Updated on 28 October 2009 | 34 Comments

Why pay £15 a month or more to get online, when you can get an 8Mb broadband connection for just 10p a day?

A few months ago, something bordering on disaster happened to me: I lost my home broadband connection for nearly a week. My home is my workplace, so this could have caused endless problems. However, from adversity comes opportunity...

Shopping around for bargain broadband

Faced with the possibility of being unable to work at home, I did two things. First, I asked my neighbours on both sides if I could piggy-back on their wireless-broadband signal. They generously agreed and, within the hour, I was back online again.

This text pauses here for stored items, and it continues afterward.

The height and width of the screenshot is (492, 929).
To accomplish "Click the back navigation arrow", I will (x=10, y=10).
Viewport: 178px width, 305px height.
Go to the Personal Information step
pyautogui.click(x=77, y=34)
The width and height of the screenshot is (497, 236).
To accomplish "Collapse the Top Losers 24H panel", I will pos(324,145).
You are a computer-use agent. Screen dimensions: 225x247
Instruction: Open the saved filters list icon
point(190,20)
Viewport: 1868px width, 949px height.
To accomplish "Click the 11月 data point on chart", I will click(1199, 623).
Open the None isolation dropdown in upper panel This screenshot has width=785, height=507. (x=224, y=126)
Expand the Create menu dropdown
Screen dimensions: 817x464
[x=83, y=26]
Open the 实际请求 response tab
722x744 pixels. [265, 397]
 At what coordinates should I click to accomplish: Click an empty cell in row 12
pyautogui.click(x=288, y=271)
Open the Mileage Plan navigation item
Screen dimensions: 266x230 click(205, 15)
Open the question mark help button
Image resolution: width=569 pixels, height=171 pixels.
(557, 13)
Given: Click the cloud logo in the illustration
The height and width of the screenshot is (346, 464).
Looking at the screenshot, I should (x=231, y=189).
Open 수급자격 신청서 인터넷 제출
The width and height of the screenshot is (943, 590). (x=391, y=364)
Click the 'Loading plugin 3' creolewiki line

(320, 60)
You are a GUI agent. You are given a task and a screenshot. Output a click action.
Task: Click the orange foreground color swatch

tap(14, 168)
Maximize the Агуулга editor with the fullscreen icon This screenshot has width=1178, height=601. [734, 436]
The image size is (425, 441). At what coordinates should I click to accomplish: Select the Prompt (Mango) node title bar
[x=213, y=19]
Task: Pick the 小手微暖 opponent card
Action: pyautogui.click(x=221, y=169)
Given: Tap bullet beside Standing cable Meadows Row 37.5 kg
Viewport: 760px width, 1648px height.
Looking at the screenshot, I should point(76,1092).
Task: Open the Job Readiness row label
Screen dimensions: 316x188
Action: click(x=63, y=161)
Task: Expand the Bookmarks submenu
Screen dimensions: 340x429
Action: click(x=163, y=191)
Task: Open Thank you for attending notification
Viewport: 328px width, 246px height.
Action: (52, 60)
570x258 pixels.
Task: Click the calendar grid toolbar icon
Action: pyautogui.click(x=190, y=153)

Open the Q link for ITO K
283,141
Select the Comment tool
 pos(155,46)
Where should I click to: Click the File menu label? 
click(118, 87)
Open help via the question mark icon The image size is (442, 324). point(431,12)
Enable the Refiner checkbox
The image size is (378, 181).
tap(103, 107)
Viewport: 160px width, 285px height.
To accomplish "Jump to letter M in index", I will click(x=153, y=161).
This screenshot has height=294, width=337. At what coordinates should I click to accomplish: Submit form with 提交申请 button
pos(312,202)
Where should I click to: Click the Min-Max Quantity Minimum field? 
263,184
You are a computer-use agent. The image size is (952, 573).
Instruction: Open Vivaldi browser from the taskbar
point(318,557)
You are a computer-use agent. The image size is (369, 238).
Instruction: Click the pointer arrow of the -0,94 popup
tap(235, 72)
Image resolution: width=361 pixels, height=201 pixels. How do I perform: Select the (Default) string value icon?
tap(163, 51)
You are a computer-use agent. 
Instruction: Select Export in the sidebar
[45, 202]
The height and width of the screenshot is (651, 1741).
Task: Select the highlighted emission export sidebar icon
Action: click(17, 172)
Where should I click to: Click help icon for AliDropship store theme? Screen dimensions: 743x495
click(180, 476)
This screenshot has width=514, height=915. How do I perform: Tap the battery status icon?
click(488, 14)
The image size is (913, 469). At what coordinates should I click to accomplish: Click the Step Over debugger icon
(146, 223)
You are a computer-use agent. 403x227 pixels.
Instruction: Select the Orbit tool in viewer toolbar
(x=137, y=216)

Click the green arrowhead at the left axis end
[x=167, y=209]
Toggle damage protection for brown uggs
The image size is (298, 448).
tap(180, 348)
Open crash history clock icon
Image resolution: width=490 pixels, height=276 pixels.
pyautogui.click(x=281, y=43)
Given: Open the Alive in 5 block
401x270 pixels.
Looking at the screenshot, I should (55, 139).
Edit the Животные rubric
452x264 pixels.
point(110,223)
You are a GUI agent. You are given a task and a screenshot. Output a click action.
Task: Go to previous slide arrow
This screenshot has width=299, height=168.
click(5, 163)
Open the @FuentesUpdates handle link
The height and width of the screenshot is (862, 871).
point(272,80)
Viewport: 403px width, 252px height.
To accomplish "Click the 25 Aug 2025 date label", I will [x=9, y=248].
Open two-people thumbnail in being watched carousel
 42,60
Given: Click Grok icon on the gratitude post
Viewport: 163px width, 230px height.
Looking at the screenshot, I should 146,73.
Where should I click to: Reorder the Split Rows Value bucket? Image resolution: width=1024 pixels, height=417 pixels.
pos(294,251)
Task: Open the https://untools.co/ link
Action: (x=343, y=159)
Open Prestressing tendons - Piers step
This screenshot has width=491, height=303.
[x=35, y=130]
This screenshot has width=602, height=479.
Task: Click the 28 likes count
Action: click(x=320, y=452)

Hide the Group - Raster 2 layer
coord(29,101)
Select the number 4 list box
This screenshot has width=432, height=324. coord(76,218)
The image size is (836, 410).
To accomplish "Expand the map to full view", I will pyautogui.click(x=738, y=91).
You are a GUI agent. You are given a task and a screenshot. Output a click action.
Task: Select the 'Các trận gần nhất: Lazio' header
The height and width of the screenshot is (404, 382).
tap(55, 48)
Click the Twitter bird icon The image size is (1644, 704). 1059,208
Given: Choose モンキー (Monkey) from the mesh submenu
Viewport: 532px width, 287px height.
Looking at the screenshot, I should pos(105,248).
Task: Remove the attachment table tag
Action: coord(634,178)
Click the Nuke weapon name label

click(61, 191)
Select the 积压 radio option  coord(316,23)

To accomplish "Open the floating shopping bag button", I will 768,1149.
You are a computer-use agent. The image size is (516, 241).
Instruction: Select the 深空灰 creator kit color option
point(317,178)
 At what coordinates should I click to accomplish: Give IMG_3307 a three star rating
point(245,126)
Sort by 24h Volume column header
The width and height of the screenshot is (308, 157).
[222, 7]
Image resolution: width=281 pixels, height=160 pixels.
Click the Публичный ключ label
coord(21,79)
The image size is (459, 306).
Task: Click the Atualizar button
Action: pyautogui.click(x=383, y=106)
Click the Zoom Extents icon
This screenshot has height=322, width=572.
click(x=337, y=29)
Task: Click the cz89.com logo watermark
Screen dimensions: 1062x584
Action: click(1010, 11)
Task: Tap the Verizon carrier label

Second, I decided that it was time to search the whole broadband market for a new supplier. My main goal was to find a reliable service offering reasonable bandwidth at an attractive price. My existing deal from Prodigy Networks cost £14.99 a month in return for an 8Mb service with a 2GB download limit (with each extra gigabyte charged at £1.50).

Three or four years ago, most users had a 2Mb connection, and 8Mb broadband was considered a luxury. Today, three in five households (60%) have an 8Mb connection. In fact, this should read 'up to 8Mb', because various technical issues will affect your 'true' connection speed.

Your actual connection speed will be affected by where you live (for best results, live in a big city), your distance from your local exchange (the shorter, the better), the time of day, and the number of connections to your service.

According to telecoms watchdog Ofcom, the average speed users get from an 8Mb service is around 3.6Mb, or less than half (45%) of the theoretical maximum. Check your actual speed with this broadband speed test.

Super-fast broadband for 10p a day

I was confident that I could find an 8Mb service with a much higher download limit for far less than I was paying before. Sure enough, after about 30 minutes of trawling through offers, I came across a great deal from award-winning ISP PlusNet. (Amusingly, PlusNet was bought by BT in January 2007 and thus competes with its new owner for customers.)

PlusNet Value offers 8Mb broadband with a 10GB download limit for £5.99 a month for the first three months. This includes a free wireless router (add £6.99 for postage and packing) and free connection, but you must have a BT landline to apply. After three months, if you live in a low-cost area (known as a 'market 3' exchange), then you continue to pay £5.99 a month, otherwise the price jumps to £11.99 a month.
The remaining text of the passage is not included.